In other words, it detects the piston's hot load and performs high-speed, high-angle (a
8. Maintain the piston temperature in 1 by appropriately cooling it by supplying cooling oil, and close the control valve at low to medium speeds and low to medium loads.
It is possible to stop the supply of cooling oil and promote the piston temperature to rise to the optimum value by -L, or to maintain it at the maximum temperature in each usage condition (below the limit temperature from performance and durability). The time it takes for the piston temperature to reach its optimum value is shorter than that of conventional models, and the piston can be expanded appropriately. By doing so, it is possible to improve output performance, fuel efficiency, exhaust gas, etc. Generally, when installing a piston cooling jet, 11 (lower main hole oil pressure at medium speeds becomes a problem, and in order to secure the required amount of oil) It will be necessary to adjust the oil pump capacity, but
Cold piston of the present invention! When using the Jl series control device, this becomes unnecessary.1. do. By keeping the engine temperature at an optimal state, poor combustion caused by low piston combustion chamber wall temperature can be improved regardless of the load or rotational speed. Furthermore, by reducing the bis[~n] amplitude,
The durability of the piston can be improved. In addition, when cooling the piston with cooling oil, the following ■~■ are used as countermeasures against high heat loads for the purpose of preventing overcooling at low-medium loads and low-medium speeds.In other words, ■cooling oil passage The most effective method is to cool a piston equipped with a piston with a piston cooling jet, and it is most effective for (1) cooling oil injection by a piston cooling jet and (2) cold 7JI curved injection of a light mountain at the end of a connecting rod.
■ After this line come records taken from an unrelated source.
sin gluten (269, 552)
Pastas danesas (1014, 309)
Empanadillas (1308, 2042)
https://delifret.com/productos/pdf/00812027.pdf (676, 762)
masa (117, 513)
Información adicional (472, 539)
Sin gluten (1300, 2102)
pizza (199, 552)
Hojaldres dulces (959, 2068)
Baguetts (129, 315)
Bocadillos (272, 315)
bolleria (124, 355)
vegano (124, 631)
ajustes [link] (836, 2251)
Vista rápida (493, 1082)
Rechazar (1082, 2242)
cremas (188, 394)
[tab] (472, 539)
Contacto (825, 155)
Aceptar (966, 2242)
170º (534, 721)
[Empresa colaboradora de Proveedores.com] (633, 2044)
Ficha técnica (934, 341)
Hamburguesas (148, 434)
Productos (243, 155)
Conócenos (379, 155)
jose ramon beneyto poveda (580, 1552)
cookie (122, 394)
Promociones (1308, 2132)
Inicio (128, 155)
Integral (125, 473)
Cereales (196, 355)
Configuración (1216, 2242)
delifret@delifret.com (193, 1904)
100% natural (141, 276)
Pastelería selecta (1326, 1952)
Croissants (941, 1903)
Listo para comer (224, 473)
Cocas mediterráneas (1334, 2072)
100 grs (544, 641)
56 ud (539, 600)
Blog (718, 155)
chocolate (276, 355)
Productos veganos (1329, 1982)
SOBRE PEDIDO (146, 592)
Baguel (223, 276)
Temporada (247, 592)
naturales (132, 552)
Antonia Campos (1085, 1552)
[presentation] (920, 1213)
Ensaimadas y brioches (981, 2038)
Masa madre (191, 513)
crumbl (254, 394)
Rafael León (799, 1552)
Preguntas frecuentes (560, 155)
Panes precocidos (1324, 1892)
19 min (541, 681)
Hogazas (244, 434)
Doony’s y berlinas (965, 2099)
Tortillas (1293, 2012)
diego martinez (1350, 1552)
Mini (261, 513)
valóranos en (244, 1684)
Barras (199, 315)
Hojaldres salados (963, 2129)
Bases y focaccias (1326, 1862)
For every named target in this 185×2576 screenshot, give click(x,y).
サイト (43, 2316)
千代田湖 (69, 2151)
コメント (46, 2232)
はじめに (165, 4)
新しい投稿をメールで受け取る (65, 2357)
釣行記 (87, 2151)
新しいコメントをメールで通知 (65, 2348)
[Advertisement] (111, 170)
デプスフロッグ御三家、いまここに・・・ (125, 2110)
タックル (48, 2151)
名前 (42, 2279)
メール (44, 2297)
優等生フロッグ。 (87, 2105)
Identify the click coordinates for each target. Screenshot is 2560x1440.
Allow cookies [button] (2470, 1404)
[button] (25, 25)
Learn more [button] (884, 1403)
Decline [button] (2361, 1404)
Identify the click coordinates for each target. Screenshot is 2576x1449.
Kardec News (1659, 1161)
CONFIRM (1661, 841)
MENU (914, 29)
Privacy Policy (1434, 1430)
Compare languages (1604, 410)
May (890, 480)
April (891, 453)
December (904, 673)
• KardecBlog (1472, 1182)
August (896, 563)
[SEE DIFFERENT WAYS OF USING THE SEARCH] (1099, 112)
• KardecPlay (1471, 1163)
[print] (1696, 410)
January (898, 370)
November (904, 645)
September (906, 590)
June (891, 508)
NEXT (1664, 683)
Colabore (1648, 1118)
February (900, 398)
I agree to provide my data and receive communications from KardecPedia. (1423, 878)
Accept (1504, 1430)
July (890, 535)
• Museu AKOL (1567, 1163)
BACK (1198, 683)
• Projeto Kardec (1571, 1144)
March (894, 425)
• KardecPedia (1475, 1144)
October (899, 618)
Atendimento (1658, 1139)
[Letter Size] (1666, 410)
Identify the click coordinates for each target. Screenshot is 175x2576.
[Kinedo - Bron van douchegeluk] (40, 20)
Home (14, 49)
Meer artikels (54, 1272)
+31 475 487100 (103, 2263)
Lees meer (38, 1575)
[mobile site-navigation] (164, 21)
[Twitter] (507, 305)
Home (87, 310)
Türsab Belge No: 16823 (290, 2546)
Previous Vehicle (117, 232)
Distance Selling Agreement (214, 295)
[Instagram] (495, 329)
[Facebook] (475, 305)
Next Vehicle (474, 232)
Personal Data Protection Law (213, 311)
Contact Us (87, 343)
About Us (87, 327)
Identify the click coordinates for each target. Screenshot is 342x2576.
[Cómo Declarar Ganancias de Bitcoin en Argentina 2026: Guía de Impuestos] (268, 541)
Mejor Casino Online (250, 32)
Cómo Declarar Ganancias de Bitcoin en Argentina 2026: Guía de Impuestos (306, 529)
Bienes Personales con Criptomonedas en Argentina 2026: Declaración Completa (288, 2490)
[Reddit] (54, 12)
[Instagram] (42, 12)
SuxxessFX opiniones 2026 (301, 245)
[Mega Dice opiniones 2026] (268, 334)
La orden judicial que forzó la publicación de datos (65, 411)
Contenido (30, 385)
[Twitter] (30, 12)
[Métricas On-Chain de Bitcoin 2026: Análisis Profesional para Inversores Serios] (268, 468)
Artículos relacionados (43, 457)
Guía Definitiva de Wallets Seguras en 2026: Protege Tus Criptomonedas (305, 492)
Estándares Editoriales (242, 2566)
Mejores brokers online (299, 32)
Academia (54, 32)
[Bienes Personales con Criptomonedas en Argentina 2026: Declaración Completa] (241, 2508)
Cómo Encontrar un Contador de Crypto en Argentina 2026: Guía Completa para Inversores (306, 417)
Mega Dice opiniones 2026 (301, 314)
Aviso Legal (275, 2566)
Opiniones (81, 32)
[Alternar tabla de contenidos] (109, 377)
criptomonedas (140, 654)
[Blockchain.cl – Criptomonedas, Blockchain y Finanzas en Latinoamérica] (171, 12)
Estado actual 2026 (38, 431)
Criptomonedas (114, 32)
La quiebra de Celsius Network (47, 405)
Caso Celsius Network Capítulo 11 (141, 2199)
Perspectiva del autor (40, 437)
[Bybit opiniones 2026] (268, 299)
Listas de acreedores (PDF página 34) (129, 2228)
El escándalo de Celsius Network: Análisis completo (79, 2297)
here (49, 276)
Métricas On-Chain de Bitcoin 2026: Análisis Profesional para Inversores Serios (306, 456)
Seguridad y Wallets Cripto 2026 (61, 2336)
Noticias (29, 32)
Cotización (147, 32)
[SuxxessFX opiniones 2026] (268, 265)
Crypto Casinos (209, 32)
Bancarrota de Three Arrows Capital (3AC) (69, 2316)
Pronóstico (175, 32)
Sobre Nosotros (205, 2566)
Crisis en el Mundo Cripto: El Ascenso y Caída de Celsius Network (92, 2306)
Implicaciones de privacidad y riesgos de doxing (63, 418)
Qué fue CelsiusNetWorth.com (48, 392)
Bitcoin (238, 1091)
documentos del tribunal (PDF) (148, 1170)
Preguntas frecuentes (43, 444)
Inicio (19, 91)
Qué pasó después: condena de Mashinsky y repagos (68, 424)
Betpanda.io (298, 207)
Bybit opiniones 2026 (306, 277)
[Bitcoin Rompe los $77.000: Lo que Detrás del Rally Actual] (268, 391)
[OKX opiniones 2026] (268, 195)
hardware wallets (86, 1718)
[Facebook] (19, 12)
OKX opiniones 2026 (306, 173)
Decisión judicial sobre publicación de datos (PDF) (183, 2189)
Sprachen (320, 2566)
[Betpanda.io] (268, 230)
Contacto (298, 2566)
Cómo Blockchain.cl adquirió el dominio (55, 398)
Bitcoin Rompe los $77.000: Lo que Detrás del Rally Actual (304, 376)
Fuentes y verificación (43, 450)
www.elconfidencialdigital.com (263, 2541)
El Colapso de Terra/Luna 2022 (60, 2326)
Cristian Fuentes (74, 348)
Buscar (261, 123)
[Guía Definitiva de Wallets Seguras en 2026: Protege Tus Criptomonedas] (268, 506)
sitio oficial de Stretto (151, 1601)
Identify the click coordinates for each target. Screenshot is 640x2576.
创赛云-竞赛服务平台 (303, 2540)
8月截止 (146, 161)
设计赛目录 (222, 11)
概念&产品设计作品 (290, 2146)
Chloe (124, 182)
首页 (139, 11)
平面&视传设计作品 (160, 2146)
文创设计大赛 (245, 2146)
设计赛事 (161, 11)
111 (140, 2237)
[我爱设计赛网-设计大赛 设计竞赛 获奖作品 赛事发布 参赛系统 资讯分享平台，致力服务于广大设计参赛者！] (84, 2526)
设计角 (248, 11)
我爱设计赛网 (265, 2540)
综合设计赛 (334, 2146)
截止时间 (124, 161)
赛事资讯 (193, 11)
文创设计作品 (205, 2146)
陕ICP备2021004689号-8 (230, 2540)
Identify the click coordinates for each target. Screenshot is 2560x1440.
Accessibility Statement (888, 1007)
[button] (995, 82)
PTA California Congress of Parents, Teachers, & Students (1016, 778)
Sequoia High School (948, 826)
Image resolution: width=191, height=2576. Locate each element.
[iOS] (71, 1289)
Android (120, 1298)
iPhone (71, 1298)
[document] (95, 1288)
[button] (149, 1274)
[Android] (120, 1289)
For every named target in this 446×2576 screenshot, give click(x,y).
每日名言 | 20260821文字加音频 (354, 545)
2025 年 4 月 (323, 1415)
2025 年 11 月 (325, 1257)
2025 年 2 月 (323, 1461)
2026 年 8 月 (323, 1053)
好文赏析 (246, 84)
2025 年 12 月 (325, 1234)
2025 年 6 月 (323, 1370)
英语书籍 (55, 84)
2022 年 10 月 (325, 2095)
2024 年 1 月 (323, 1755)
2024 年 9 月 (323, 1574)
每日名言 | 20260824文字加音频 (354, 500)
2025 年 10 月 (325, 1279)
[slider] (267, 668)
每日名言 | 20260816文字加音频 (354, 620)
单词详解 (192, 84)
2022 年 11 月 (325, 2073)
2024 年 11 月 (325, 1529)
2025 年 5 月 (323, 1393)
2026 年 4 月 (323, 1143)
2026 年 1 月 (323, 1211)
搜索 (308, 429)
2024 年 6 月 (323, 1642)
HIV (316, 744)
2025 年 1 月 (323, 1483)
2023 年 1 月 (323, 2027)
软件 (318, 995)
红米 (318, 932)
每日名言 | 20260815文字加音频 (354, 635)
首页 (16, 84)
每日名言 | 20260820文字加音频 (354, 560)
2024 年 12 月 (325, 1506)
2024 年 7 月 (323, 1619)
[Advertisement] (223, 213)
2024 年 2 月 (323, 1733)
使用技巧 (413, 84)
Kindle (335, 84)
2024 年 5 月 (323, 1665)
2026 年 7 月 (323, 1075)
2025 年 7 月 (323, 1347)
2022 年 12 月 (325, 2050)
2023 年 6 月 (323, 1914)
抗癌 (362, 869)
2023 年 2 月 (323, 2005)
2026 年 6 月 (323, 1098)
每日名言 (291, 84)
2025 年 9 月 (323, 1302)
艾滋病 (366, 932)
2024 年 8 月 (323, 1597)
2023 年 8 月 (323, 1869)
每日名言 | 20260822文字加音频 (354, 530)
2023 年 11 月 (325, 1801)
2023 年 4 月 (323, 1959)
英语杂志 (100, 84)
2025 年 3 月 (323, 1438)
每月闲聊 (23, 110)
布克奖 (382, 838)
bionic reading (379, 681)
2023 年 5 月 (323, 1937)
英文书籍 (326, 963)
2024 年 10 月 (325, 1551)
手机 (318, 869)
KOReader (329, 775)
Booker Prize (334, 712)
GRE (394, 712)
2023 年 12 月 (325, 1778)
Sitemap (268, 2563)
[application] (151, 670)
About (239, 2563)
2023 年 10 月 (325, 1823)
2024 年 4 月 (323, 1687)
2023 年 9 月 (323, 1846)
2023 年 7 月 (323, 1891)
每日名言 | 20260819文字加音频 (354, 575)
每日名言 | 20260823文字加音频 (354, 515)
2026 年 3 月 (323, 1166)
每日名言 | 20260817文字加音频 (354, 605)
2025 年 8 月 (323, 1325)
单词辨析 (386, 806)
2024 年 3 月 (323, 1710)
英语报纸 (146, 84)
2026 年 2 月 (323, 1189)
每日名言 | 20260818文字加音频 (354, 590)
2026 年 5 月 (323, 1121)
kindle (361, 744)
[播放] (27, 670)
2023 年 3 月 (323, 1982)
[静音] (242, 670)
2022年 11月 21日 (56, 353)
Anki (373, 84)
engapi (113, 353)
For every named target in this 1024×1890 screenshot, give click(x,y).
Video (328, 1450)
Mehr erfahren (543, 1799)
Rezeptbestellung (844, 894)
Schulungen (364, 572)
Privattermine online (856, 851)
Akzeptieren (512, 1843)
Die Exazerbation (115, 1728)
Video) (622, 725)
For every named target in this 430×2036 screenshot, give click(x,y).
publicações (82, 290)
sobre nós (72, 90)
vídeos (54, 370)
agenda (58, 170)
[Brief explanation of the drawing]

FIG. 1 is a schematic diagram showing a bison cooling control device according to the present invention, and FIGS. 2 and 3 are comparison diagrams between the present invention and a conventional one. DESCRIPTION OF SYMBOLS 1... Piston, 2... Cooling oil passage, 3... Piston cooling jet 1-14...' uI oil supply passage, 5... Control valve, 6... Control device, 12 ...
Cooling oil, t...Top clearance. Patent applicant: Hino Jidosha Kogyo Co., Ltd.

Claims (1)

[Claims] A control valve for controlling the supply amount of cooling oil is provided in the supply passage that supplies cooling oil to the piston, and this control valve is connected to a control device connected to a heat load detection device to detect the piston heat load. A piston cooling control device characterized in that a control valve stops the supply of cooling oil when the system is in use other than when the load is high.